Würden Sie uns die verraten?
Natürlich ist es schön und wichtig, wenn Kunst am Bau auch ohne gesetzlichen Schutz erhalten wird. In diese Werke wurden neben öffentlichem Geld auch viel Zeit, Ideen und Kreativität investiert. Besonders Kunstwerke im Außenbereich wirken in den öffentlichen Raum und prägen ihre Nachbarschaft. Viele Menschen identifizieren sich damit oder nehmen die Kunstwerke als ihre gewohnte Umgebung wahr. Wenn sie verschwinden, fehlt plötzlich etwas.
Nun stehen die meisten Gebäude und die damit verbundenen Wandbilder, Mosaiken oder Reliefs ja nicht unter Schutz, oder?

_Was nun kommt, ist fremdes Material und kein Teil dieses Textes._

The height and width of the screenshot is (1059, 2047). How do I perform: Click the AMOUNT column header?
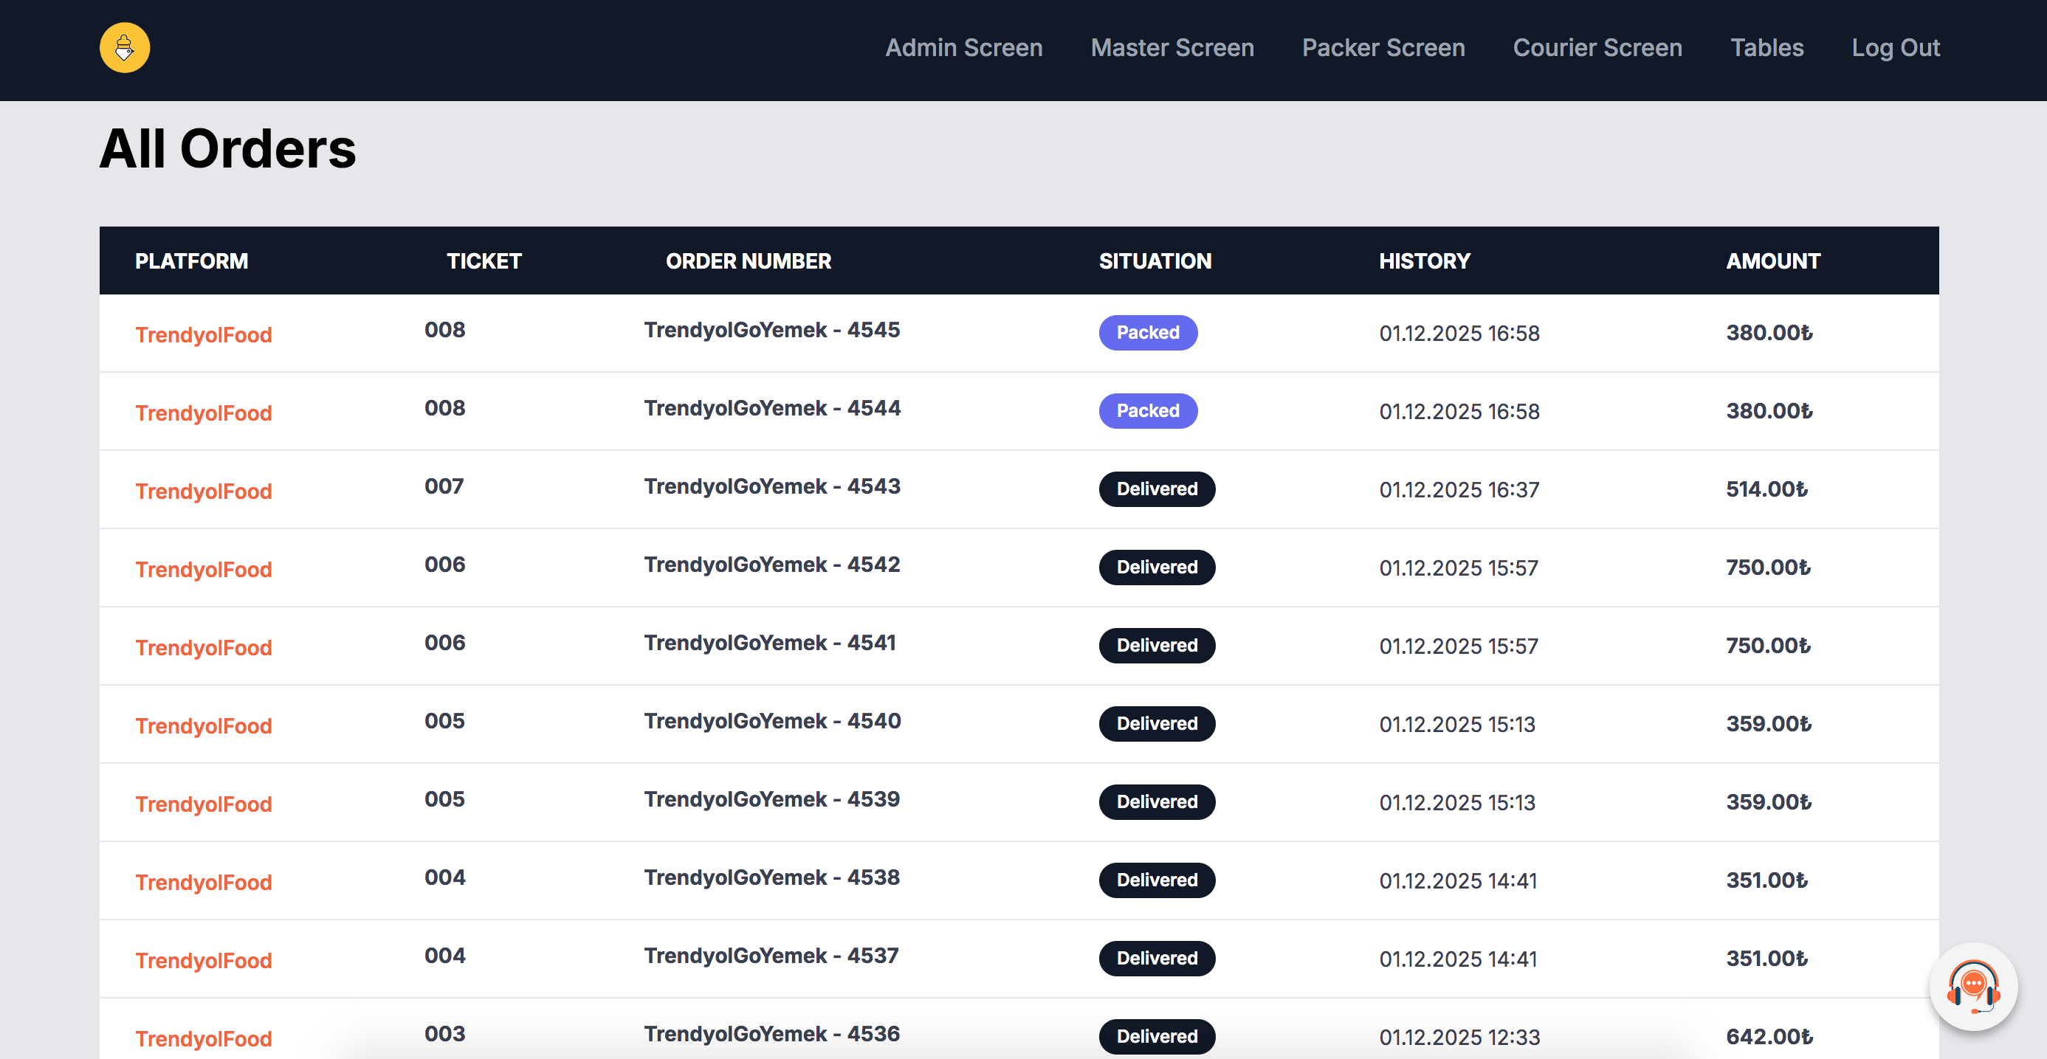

Wir bekommen in letzter Zeit gehäuft Anfragen zu gefährdeten Kunstwerken. Unsere Aufgabe ist in erster Linie der Schutz von Gebäuden. Wenn wir ihren Denkmalwert prüfen, schauen wir uns daher immer das gesamte Gebäude an. Die Kunst am Bau ist dabei nur ein Aspekt. Nur in sehr seltenen Fällen generiert ein Kunstwerk den Denkmalwert eines Gebäudes oder wird isoliert als Denkmal ausgewiesen.
Nicht nur Komplettabrisse bedrohen die Kunst am Bau. Kann man sie überhaupt schützen, wenn umfangreiche Sanierungen anstehen?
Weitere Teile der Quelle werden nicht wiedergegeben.